Hero Mission Activity – Pack Your Tent
You will need a backpack or bag, a piece of paper, and a pen for each person. Each person writes or draws three things: one thing they love about their current life, one thing they would find hardest to leave, and one thing they would most want to bring with them if God told them to go somewhere new. Fold each paper and put it in the bag – you are packing your tent. Then open them one at a time and share. There is no right answer. The goal is honesty – and to notice what you are holding tightly enough that it would be hard to move.
Talk about it together:
- Ages 4-6: Abram had to leave his home because God asked him to. Have you ever had to do something hard that someone you loved asked you to do? How did it feel? Did it turn out okay?
- Ages 7-9: Abram did not know where he was going when he left – he just knew who was leading him. What do you think it would feel like to follow someone you trust even when they have not told you the full plan yet? Has God ever asked you to trust Him like that?

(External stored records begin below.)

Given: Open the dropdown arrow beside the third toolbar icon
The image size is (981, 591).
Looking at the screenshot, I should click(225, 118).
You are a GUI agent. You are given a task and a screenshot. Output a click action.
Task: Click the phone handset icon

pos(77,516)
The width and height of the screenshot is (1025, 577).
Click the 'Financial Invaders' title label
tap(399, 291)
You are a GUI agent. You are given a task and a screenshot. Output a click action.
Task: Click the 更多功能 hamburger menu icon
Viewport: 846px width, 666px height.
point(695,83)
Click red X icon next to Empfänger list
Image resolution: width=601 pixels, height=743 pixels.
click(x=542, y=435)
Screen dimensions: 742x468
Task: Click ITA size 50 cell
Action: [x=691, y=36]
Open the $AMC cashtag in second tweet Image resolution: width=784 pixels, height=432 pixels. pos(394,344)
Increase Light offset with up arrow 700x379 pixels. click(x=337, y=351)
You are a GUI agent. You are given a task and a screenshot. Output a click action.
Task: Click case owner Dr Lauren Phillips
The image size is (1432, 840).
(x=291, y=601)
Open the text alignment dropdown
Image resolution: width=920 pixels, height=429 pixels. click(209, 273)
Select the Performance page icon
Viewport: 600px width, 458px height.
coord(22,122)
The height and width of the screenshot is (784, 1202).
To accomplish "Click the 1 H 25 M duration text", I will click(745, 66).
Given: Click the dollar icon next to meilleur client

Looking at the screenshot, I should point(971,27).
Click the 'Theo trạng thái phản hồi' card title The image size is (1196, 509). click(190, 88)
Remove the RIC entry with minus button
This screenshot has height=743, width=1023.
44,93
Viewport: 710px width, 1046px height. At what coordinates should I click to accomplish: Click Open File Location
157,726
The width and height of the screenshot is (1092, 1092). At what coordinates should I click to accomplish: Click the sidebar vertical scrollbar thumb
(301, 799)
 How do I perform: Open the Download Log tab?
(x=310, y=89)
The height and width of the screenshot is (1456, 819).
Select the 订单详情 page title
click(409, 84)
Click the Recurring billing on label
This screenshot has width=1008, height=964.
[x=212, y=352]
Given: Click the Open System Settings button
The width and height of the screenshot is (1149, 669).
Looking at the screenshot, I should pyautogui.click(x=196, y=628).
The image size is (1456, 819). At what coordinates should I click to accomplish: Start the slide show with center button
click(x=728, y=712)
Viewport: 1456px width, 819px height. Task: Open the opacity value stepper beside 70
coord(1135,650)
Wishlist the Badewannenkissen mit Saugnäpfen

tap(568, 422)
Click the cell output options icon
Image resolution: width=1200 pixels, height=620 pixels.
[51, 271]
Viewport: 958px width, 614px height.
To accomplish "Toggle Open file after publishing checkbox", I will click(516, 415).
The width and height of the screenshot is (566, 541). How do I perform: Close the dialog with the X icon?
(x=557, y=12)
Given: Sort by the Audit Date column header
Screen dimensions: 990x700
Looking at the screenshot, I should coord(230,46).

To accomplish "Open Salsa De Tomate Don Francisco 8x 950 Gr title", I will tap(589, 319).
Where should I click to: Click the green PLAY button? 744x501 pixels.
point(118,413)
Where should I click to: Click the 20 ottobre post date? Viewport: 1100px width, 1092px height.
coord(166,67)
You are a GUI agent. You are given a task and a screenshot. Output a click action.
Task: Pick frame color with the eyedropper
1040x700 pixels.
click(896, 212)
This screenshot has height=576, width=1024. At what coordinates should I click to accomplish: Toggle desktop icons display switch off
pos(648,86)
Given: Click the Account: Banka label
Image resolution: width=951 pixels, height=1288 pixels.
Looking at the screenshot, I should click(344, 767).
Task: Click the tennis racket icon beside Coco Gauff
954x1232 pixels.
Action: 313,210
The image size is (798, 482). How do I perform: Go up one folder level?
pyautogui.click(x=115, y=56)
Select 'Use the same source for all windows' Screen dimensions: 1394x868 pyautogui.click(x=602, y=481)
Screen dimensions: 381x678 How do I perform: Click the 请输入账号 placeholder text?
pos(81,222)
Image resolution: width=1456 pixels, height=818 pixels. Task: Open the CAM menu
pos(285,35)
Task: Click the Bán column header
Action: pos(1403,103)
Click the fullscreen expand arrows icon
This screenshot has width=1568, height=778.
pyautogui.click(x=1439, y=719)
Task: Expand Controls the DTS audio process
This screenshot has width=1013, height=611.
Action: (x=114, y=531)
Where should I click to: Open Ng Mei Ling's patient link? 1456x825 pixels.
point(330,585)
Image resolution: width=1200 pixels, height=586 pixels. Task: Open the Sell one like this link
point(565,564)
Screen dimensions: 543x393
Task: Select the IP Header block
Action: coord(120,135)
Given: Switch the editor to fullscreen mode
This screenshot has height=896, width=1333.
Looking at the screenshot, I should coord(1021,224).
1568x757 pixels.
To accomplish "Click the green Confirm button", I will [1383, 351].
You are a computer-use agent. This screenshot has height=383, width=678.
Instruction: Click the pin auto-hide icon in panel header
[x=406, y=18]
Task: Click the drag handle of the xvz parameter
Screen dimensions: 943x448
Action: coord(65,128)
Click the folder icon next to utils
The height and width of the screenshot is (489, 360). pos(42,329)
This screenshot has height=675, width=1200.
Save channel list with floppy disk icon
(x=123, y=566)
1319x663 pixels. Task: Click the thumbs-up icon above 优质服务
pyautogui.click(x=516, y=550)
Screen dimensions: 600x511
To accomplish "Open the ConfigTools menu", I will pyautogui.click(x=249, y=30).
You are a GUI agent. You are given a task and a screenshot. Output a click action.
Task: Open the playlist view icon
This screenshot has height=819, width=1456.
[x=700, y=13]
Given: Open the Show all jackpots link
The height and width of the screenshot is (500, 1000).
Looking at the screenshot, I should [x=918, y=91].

- Ages 10-13: Abram was seventy-five when he left – and it took twenty-five more years before the biggest part of the promise came true. What do you think kept him going during that wait? What do you do when you are waiting for something God promised and it has not arrived yet?
This week’s challenge: Every morning before you start your day, say this out loud: “I do not need to see the whole road. I just need to take the next step with God.” Do it seven days in a row. See what shifts.
Mission Prayer
Abram left Ur not knowing where he was going – but he knew who was going with him. That is the only thing he really needed to know. Pray this together as a family, and mean it as much as you can with the faith you have right now. That is enough. It was enough for Abram too.
“God, we do not always know where you are leading us. Sometimes the road ahead looks blank and the next step feels too big. But you are the one who called Abram out of everything comfortable and into something impossible – and you were with him every mile. We want that. We want to be people who go when you say go, even when we cannot see where we are going. Teach us to trust your voice more than we trust what we can see. Give us the courage to take the next step. And when the wait is long and the promise feels far away, remind us that you are still the God who provides – the God of the ram in the thicket, the God who has never been late. We are packing our tents. Lead us. Amen.”